We now have build our inverted index for searching. Now we can use a query table to find correlated data.

### Querying the index
#### Step 1
We start by building the inverted index for the sketch of our query data.

In [19]:
# load query table: (key & target)
query = pd.read_csv('data/q.csv')
query.columns.name = 'q'
display(query)

# as above:
# 1. build sketch of query table
sketch = qcr.create_sketch(query['Country'], query['Life expectancy '], hash_function, n=5)
# 2. generate terms
search_terms = qcr.key_labeling(sketch)
print("search terms:")
search_terms

q,Country,Life expectancy
0,Armenia,73.4
1,Colombia,73.2875
2,Equatorial Guinea,55.3125
3,Germany,81.175
4,Kazakhstan,66.7625
5,Montenegro,74.5
6,Nicaragua,73.45
7,Nigeria,51.35625
8,Paraguay,73.1125
9,United States of America,78.0625


search terms:


['Armenia+1',
 'Nicaragua+1',
 'Equatorial Guinea-1',
 'United States of America+1',
 'Colombia+1']

### negative correlation
as we also might be interested in negative correlation, we negate the values and build a second set of labeled keys.
This results in two query tables: one for positive correlation, one for negative.

In [20]:
# 3.  inverse values of sketch
# for negative correlation
inverse_search_terms = key_labeling(
    list(map((lambda key_value: (key_value[0], -key_value[1])), sketch))
    ) # same function as above, input key is inverted
print("inverse search terms:")
inverse_search_terms

inverse search terms:


['Armenia-1',
 'Nicaragua-1',
 'Equatorial Guinea+1',
 'United States of America-1',
 'Colombia-1']

#### Step 2
Using our new search terms, we can now query the index. We then count which table comes up how often in the results.
we limit the output to the ten most correlated tables

In [21]:
# execute query
# 1. load index
inverted_index = load_index()

# count how many tables match the search terms
result = Counter()
result.update(
    "+:" + table_id for term in search_terms for table_id in inverted_index[term]
)
result.update(
    "-:" + table_id for term in inverse_search_terms for table_id in inverted_index[term]
)

sketch = result.most_common(10)
sketch

[('+:t2', 5), ('+:t3', 4), ('-:t1', 4), ('-:t3', 4), ('+:t1', 1)]

In [22]:
# we see t2 and t1 are correlated

In [23]:
result = query.join(table1.set_index('Country'), on='Country' , how='left', lsuffix='_who', rsuffix='_kaggle')
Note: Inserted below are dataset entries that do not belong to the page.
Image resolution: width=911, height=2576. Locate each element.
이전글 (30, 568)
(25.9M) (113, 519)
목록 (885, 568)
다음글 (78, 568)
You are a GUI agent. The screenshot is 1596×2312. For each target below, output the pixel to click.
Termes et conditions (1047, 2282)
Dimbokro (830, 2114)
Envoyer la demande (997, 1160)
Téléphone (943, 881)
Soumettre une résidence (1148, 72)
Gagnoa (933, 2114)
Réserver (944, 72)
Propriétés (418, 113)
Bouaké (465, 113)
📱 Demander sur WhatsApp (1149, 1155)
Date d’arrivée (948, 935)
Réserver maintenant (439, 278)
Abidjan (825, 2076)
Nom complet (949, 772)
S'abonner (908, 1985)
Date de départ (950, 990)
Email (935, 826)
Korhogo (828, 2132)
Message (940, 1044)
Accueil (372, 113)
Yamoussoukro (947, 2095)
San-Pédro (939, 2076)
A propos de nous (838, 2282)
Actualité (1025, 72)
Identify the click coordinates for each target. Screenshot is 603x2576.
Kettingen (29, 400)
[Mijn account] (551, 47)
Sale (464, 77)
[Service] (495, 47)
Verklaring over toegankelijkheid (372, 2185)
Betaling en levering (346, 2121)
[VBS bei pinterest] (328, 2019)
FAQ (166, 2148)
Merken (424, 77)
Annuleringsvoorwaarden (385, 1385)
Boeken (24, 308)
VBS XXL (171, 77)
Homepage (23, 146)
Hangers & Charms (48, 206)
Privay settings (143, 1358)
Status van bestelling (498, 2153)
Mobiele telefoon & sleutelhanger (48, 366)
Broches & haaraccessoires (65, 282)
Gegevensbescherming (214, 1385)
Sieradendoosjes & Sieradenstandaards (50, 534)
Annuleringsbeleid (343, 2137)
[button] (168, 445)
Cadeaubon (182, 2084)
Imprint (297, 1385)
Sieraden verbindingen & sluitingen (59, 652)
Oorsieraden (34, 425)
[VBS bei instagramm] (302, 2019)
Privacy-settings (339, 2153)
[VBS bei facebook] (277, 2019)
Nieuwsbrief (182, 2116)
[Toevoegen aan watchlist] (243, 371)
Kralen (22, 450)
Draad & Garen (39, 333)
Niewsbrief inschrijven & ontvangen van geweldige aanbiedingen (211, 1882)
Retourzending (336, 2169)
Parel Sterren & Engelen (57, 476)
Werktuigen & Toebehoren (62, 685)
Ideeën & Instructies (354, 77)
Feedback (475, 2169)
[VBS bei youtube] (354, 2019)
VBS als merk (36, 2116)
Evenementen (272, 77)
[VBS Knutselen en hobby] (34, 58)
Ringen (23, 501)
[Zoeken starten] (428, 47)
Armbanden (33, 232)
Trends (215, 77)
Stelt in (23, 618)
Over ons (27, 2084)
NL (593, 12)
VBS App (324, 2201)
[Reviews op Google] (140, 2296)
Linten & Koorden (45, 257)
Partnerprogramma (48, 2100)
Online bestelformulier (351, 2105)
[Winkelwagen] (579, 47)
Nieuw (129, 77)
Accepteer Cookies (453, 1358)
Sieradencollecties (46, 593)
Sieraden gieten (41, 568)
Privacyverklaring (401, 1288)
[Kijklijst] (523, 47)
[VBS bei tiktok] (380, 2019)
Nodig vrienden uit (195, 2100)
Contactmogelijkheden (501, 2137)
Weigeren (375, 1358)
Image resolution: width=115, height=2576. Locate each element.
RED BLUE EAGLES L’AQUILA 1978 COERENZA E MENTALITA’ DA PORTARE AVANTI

result = result.join(table2.set_index('Country'), on='Country' , how='left', lsuffix='_who', rsuffix='_kaggle')

result

t1,Country,Alcohol
0,Armenia,3.702667
1,Colombia,4.419333
2,Equatorial Guinea,7.342
3,Germany,11.628667
4,Kazakhstan,6.641333
5,Montenegro,2.584286
6,Nicaragua,3.596667
7,Nigeria,8.646667
8,Paraguay,5.527333
9,United States of America,8.579333